### Your assignment
Continue the article on herniated disc disability benefits, starting right after its last sentence.

*** Opening Document section ***

Herniated Disc Disability Benefits
Back pain is the most common debilitating condition in the United States:
- Almost half of the American workers experience back or neck pain each year
- Back pain accounts for over 250,000 days of lost work
- Workers lose approximately $50 billion a year in wages due to back pain
Many insurers limit back claimants from receiving long-term disability benefits. But an experienced Ocala FL disability attorney can fight for you. To learn more about qualifying for herniated disc disability benefits, contact CJ Henry Law Firm, PLLC today.
Back Structure and Types of Pain
Many people confuse the spine with the spinal cord. The spinal cord is a series of nerves and nerve fibers that sends messages to the brain. It's the biggest nerve in your body.
The spine is the bone structure that protects your spinal cord. It is made up of 33 round bones called vertebrae that begin at the base of your neck and end just above your buttocks. Between each of these bones, there is a jelly-like tissue called an intervertebral disc that acts like the shock absorbers for your spine.
Your spine has three major sections: cervical, thoracic, and lumbar sections.
- Cervical spine (neck): These seven vertebrae begin at the base of the skull and end at your shoulders. This part of the spine holds up your head and is the entryway for your spinal cord.
- Thoracic spine: This is the largest portion of the spine and has 12 vertebrae. It extends from your shoulders to about your waist and supports your rib cage.
- Lumbar spine: Also referred to as the lower back, the lumbar spine consists of five vertebrae from the rib cage to the top of your buttocks. The vertebrae in the lumbar spine are larger than the others because they carry the majority of your body weight. It may be the first area of your spine where you experience pain as you age.
There is one small section, the sacral area of the spine, commonly referred to as your tailbone. The sacral spine consists of five tiny vertebrae and extends from the top to the middle section of your buttocks.
Causes of Back Pain
Your back carries your body weight and enables you to sit, stand, lift, walk, run, and can even affect bladder functioning. As you age, the weight of your body can cause the invertebral discs, and back muscles to break down and cause pain.
In addition to aging, back pain can develop as a result of accidents, injuries, obesity, poor posture, lack of exercise or because of underlying diseases such as arthritis or kidney infections.

*** Closing Document section ***
*** Opening Source data ***

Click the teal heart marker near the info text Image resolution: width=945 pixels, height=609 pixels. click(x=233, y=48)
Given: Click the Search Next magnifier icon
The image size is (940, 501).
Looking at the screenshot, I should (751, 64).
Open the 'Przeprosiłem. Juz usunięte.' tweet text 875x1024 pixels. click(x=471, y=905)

*** Closing Source data ***
*** Opening Source data ***

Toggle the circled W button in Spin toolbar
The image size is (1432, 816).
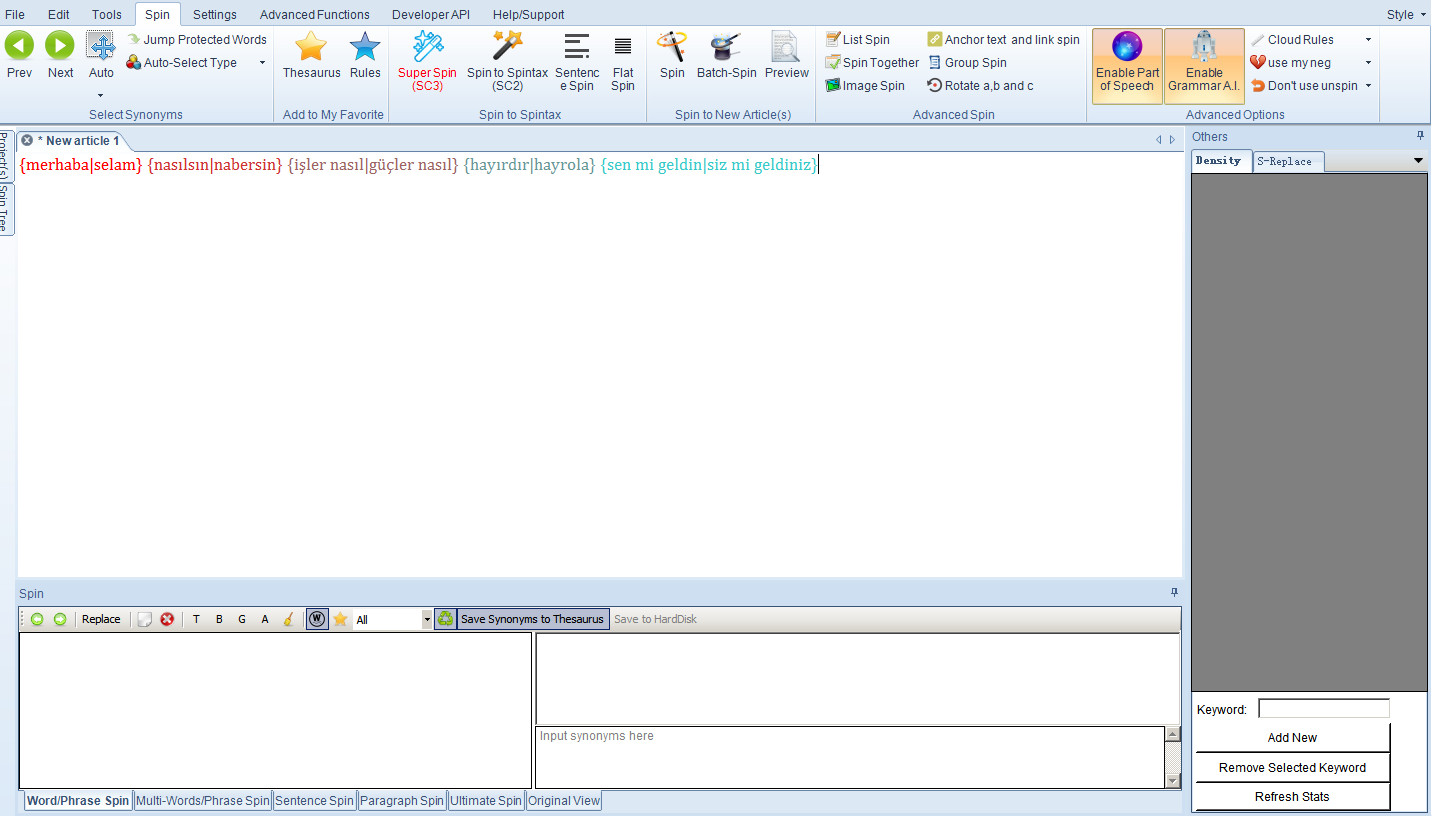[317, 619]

*** Closing Source data ***
*** Opening Source data ***

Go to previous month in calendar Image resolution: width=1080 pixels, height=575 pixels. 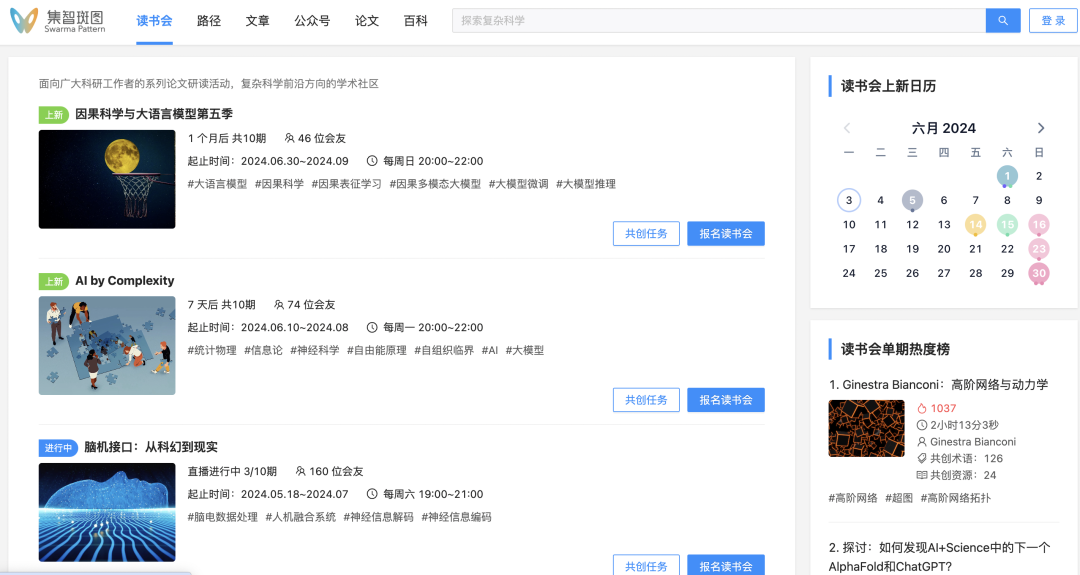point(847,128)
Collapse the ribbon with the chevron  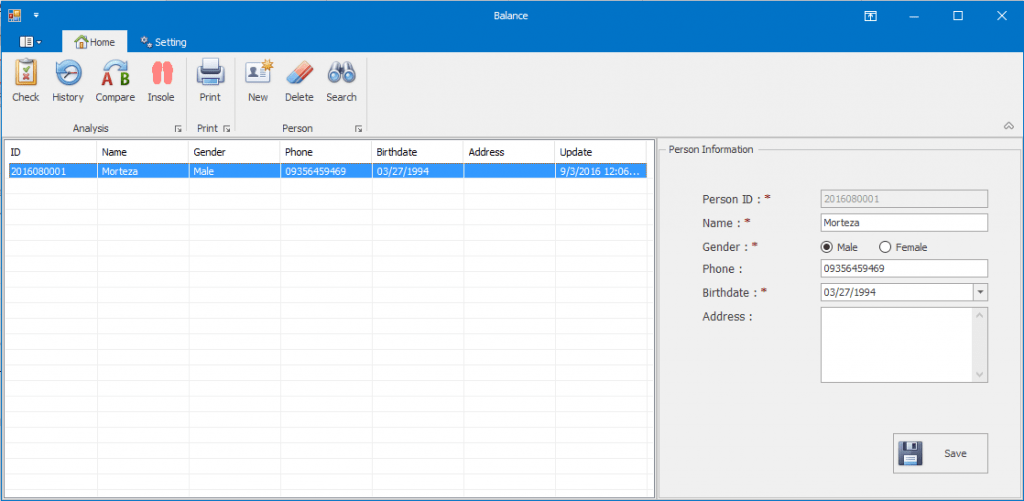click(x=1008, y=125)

*** Closing Source data ***

### Exercise output
The jelly-like tissue or invertebrate discs are constantly moving and rub against your spine and over time can herniate or bulge. Herniated and bulging discs are not the same, although they can occur at the same time. A herniated disc, the jelly-like substance splits open and allows its soft center to seep out. A bulging disc happens when the jelly-like substance pops out from between the discs creating a bulge.
Symptoms of a Herniated Disc
The symptoms of a herniated disc depend on the area of the spine where the herniation occurs. The pain usually occurs below the herniation.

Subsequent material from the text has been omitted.